> **Task prompt**
Somewhere below are a line with "Task: Select the woman" and a later line with "Click Traditional Rubbish". Output exactly those lines and all lines between them.

(Saved data entries)
++++++

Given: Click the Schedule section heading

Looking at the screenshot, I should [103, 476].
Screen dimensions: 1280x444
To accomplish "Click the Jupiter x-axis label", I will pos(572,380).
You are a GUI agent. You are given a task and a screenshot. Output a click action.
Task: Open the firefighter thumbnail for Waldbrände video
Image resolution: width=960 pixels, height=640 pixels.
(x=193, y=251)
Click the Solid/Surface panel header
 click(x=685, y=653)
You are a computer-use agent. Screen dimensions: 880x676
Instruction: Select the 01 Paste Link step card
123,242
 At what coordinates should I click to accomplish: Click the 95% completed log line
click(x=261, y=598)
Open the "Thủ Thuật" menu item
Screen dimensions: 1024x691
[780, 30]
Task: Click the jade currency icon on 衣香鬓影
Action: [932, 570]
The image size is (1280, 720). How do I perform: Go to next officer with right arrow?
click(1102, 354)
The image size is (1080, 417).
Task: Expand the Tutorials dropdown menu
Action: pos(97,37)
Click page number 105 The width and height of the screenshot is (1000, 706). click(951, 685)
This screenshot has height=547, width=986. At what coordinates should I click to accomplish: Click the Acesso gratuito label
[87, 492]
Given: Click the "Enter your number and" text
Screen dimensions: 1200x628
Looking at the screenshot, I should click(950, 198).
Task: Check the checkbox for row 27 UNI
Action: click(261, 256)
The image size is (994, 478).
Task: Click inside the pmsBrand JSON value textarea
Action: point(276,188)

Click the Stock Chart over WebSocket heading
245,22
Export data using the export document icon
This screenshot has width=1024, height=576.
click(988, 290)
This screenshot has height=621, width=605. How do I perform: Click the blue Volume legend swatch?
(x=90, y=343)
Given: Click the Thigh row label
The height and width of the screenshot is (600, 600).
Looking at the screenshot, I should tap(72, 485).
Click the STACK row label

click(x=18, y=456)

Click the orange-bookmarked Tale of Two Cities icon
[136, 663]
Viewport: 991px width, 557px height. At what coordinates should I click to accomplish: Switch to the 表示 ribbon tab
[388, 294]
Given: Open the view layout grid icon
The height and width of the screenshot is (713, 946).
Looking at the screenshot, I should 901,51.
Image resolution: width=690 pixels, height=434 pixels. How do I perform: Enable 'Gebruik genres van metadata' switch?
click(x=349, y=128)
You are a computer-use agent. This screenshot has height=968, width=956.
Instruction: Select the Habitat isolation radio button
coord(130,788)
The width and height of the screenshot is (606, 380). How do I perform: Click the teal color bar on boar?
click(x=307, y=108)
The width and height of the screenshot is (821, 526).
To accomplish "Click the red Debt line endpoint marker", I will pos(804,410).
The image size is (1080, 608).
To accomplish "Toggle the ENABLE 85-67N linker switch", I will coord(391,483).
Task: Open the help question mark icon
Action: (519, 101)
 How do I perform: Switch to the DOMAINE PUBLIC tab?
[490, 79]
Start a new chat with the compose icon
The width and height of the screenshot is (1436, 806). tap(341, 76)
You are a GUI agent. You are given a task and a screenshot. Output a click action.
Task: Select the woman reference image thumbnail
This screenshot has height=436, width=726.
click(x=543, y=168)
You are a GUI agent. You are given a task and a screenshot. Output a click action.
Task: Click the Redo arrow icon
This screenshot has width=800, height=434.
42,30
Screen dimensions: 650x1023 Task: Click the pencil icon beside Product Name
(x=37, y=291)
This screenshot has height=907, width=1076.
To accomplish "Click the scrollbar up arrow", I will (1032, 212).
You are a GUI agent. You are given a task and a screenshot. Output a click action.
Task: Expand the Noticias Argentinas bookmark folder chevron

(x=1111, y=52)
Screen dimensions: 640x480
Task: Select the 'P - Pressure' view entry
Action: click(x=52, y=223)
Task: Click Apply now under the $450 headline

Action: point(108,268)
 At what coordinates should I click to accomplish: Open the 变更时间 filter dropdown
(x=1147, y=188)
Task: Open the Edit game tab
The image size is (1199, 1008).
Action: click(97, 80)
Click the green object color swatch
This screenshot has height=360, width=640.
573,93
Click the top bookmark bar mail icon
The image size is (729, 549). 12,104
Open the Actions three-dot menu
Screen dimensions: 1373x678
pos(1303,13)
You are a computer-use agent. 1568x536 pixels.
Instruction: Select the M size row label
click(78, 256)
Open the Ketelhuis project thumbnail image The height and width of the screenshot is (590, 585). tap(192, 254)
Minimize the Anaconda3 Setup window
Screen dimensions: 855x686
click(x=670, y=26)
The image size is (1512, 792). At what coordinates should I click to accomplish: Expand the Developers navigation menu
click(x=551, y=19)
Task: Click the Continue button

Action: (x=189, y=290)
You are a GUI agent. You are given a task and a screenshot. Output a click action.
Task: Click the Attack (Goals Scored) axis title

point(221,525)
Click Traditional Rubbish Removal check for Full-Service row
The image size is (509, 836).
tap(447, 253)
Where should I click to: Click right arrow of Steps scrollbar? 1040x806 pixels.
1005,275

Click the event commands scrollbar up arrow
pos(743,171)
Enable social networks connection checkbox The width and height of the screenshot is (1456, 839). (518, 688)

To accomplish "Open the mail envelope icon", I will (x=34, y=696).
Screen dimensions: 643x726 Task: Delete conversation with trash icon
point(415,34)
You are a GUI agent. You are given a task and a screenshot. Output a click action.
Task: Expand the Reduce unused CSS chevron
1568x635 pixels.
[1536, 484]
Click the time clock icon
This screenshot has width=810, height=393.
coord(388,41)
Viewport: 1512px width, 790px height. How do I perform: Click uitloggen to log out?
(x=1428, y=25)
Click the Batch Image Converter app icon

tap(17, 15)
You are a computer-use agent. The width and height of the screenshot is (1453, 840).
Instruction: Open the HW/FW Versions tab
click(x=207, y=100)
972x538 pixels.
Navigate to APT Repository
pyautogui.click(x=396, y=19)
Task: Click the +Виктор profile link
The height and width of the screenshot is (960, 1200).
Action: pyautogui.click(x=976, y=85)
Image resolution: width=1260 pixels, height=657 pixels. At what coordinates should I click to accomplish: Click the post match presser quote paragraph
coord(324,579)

++++++

> **Answer below**
Task: Select the woman reference image thumbnail
This screenshot has height=436, width=726.
click(x=543, y=168)
You are a GUI agent. You are given a task and a screenshot. Output a click action.
Task: Click the Redo arrow icon
This screenshot has width=800, height=434.
42,30
Screen dimensions: 650x1023 Task: Click the pencil icon beside Product Name
(x=37, y=291)
This screenshot has height=907, width=1076.
To accomplish "Click the scrollbar up arrow", I will (1032, 212).
You are a GUI agent. You are given a task and a screenshot. Output a click action.
Task: Expand the Noticias Argentinas bookmark folder chevron

(x=1111, y=52)
Screen dimensions: 640x480
Task: Select the 'P - Pressure' view entry
Action: click(x=52, y=223)
Task: Click Apply now under the $450 headline

Action: point(108,268)
 At what coordinates should I click to accomplish: Open the 变更时间 filter dropdown
(x=1147, y=188)
Task: Open the Edit game tab
The image size is (1199, 1008).
Action: click(97, 80)
Click the green object color swatch
This screenshot has height=360, width=640.
573,93
Click the top bookmark bar mail icon
The image size is (729, 549). 12,104
Open the Actions three-dot menu
Screen dimensions: 1373x678
pos(1303,13)
You are a computer-use agent. 1568x536 pixels.
Instruction: Select the M size row label
click(78, 256)
Open the Ketelhuis project thumbnail image The height and width of the screenshot is (590, 585). tap(192, 254)
Minimize the Anaconda3 Setup window
Screen dimensions: 855x686
click(x=670, y=26)
The image size is (1512, 792). At what coordinates should I click to accomplish: Expand the Developers navigation menu
click(x=551, y=19)
Task: Click the Continue button

Action: (x=189, y=290)
You are a GUI agent. You are given a task and a screenshot. Output a click action.
Task: Click the Attack (Goals Scored) axis title

point(221,525)
Click Traditional Rubbish Removal check for Full-Service row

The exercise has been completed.